Wywiezionych zostało ostatnie 350 ton niebezpiecznej substancji, zalegającej na terenie dawnych zakładów „Pronit” w Pionkach.
Miasto Pionki utylizują zalegającą nitrocelulozę od 2015 roku. To pozostałości po zakładach „Pronit”, w których produkowany był m.in. proch czy płyty winylowe. Materiał jest niebezpieczny, łatwopalny, a jego opary trujące. Nie wiadomo, kto, ani dlaczego gromadził i pozostawił niebezpieczne składowisko na tym terenie.
Do tej pory Pionki zutylizowały 1000 ton tej niebezpiecznej substancji, co kosztowało ponad 10 milionów złotych. Narodowy Fundusz Ochrony Środowiska dofinansował oczyszczenie kwotą 4 mln zł, sporo także dołożyło samo miasto.
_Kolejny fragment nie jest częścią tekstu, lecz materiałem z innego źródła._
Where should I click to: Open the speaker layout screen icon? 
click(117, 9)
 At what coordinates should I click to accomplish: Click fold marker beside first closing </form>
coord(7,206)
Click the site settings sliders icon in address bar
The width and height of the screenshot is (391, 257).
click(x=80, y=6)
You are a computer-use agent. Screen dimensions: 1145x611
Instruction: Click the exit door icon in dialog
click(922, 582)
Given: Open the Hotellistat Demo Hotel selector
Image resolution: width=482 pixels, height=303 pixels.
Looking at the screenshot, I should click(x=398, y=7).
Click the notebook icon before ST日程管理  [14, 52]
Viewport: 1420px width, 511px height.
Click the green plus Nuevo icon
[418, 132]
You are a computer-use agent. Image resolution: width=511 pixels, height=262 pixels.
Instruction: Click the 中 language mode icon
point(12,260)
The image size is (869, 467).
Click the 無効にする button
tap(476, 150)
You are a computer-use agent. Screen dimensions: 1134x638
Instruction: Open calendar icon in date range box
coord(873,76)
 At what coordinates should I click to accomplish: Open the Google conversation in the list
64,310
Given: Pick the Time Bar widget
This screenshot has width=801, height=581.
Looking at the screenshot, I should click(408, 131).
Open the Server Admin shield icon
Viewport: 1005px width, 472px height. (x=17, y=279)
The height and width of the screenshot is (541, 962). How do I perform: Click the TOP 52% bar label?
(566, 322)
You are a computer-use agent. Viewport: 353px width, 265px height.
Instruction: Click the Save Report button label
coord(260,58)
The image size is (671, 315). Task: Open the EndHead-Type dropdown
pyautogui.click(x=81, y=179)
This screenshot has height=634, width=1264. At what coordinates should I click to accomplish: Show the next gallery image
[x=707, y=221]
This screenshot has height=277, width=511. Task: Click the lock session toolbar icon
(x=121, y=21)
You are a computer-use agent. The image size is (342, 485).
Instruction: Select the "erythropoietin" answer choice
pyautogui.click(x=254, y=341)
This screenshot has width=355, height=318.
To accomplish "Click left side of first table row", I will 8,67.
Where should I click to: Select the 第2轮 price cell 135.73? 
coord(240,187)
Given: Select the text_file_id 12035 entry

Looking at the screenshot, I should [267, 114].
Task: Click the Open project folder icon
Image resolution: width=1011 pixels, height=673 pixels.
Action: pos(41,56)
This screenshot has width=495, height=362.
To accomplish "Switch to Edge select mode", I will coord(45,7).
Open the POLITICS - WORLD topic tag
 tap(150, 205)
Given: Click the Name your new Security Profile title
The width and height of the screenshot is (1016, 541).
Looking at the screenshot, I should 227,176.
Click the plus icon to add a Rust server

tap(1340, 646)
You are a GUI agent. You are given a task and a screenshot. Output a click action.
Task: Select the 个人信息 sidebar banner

Ostatni etapu utylizacji nitrocelulozy właśnie się zakończył. Firmie wykonującej to zadanie udało się je zrealizować na trzy miesiące przed planowanym terminem zakończenia prac.
Działka popronitowska to około dwóch hektarów, które miasto będzie mogło dowolnie wykorzystać. Ale przepisy stanowią, że musi upłynąć pięć lat od usunięcia niebezpiecznych odpadów. Póki co trwa dokładne sprawdzanie działki, czy nitroceluloza faktycznie całkowicie zniknęła.
Przypomnijmy, że Zakłady ZTS Pronit w Pionkach działały najpierw, od 1922 roku, jako Państwowa Wytwórnia Prochu. Zajmowały się produkcją materiałów wybuchowych dla wojska. Po wielu etapach działalności i przekształceń, fabrykę zamknięto w 2000 roku. Na terenie zakładów eksperci odnaleźli setki ton niebezpiecznej nitrocelulozy, którą miasto utylizowało od 2015 roku. Sprawą zajmowała się także prokuratura, ale śledztwo – z powodu niewykrycia sprawców, w 2017 r. umorzono.